In Matthew's story Jesus is risen,  and the women meet him,  but only after They begin to carry out the  instructions of the angel.

That might be a hint itself. The story we have heard this morning actually suggests to me that the guards and the priests knew Jesus was  risen too! The priests only had to bribe the guards, because they didn't want the guards to tell the truth!  The guards were sure the body was not stolen.

Do you notice, though, that only the women meet Jesus. Perhaps the message is suggesting that we will meet Jesus  if we are about god's work. Note too, that there are two- women in this story. Two people are a valid witness to an event.

But the really odd thing about the  story is that Jesus does not say to the women, “Tell the disciples I have been raised from the dead. Bring them back here; I'm waiting for them!”

No, he says “Do not be afraid; go and tell my brothers to go to Galilee; there they will see me.’”

Do not be afraid has its own message for us! Jesus has been killed, but do not be afraid.

Think about it. He's risen from the dead! It's good news! Tell the disciples? WINK Tell the  disciples to walk three days to the north, to Galilee, and then they'll see me?   What's going on here?

Galilee was where Jesus did most of his teaching. Galilee was the place of the people. Jerusalem was  the big city. It belonged to the rich. It is a symbol for lifestyle and the attitude which rejected Jesus. Galilee was a symbol for Jesus’  way of living.

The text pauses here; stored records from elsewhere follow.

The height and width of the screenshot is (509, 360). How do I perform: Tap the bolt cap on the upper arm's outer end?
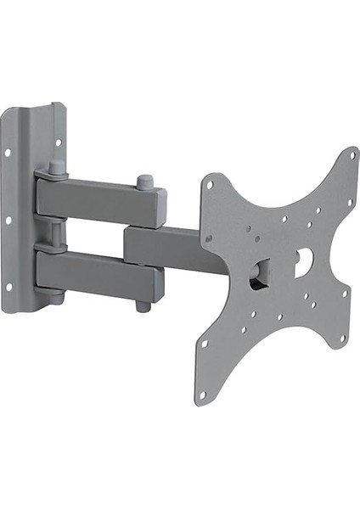(x=144, y=183)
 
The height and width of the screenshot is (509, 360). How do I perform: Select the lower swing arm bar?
(x=98, y=273)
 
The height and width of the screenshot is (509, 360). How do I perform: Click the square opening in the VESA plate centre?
(x=260, y=274)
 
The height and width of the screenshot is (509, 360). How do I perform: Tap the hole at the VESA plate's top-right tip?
(x=352, y=156)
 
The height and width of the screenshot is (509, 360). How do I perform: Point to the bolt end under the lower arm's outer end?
(x=143, y=305)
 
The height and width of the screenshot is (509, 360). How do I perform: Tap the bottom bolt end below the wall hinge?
(x=55, y=299)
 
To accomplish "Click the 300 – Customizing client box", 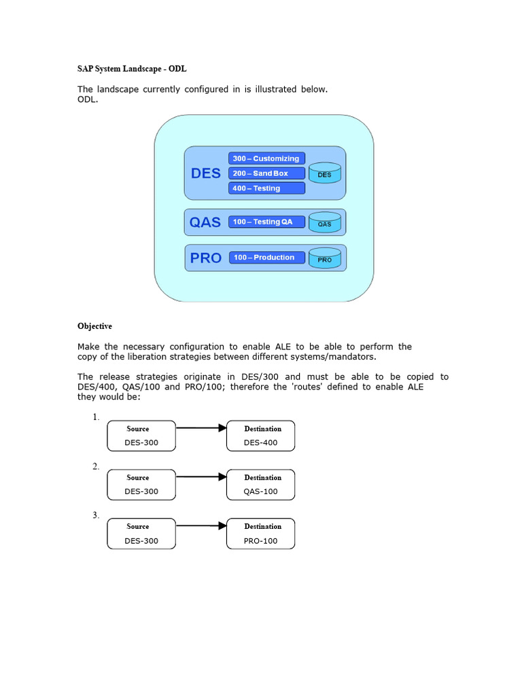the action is tap(266, 158).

The hidden message is that if you want to meet the risen Led Jesus, then live the Jesus life. Be his disciple. Follow his teaching.

Is this too fanciful? Look at the story. It says

Now the eleven disciples went to Galilee, to the mountain to which Jesus had directed them.

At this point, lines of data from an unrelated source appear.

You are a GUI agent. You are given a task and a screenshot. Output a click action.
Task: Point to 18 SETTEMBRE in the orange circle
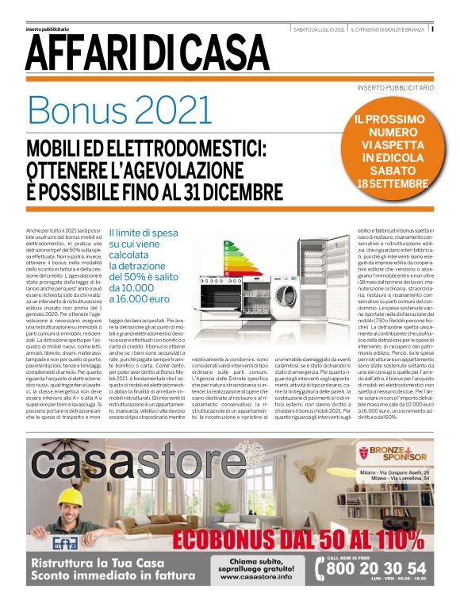(x=393, y=183)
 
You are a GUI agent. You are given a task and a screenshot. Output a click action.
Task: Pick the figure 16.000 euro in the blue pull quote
(x=138, y=300)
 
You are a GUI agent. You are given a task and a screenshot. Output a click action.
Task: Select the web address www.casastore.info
(x=250, y=577)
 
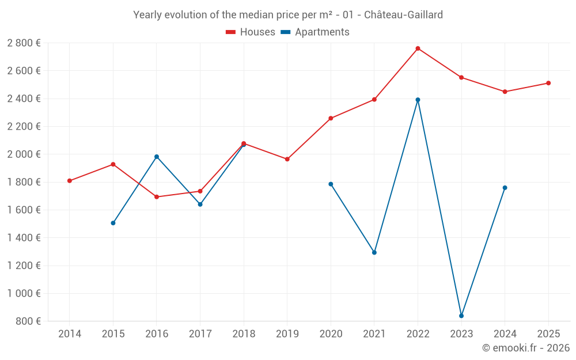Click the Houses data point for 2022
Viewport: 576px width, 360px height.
point(418,48)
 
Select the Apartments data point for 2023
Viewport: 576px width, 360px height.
point(461,316)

There’s a big wink here! the mountain to which Jesus had directed them? Did he say anything to the women about a mountain?     When is there a mountain in the story?

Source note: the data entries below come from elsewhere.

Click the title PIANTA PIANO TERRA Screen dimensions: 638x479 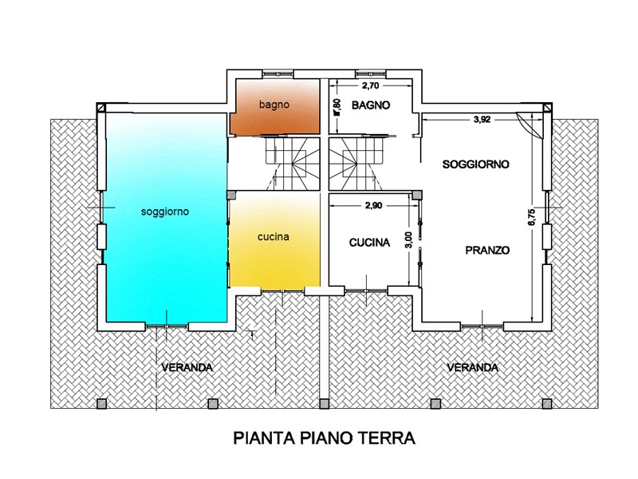click(325, 437)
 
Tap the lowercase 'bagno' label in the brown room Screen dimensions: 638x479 click(274, 105)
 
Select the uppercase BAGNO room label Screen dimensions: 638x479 click(371, 105)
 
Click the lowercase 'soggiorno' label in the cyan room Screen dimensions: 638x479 click(165, 212)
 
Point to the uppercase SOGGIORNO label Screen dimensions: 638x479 click(475, 164)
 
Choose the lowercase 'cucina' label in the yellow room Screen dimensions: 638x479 click(274, 236)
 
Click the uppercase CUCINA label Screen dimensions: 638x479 click(369, 243)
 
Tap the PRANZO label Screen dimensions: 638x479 click(487, 250)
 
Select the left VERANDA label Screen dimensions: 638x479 click(187, 367)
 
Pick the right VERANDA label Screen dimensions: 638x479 click(472, 367)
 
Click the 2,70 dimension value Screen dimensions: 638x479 click(370, 85)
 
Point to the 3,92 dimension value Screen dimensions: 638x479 click(482, 119)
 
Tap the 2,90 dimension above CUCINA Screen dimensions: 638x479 click(373, 205)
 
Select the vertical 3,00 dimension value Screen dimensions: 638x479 click(409, 240)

Remember how the first part of the Gospel  of Matthew is dominated  by the Sermon on the Mount. That’s the mountain Matthew is talking about again. When we stop and reflect on it, the message is plain:  Live the way Jesus would live. Live his teaching. That's when you'll meet him.

You'll notice, too, that in the text it says that "some doubted."

It doesn't say they were rejected because of that. It's ok if we don't "get it" sometimes. All we're asked to do is worship him by doing our best to be his disciple. Then we will meet him on the mountain and he will always be with us.

I want to give you my own witness about this. There's nothing very fancy and exciting about my story. I still have troubles. I still get sick, and worried. I doubt. I find it hard to say “I have met Jesus” in the sense that some people seem to mean it, where they had a quiet little chat with Jesus before they had breakfast this morning.

But this following has turned me around. Even though I am not very good at it. Even though I fail. lam so glad to have lived the way I have lived. I have met him. I have been changed. And it is good.

So this is Easter Day.  He is risen. He has promised to be with us always. I am not sure what it all means except that it holds me and guides me. God is good. We are not alone. Not even because of death.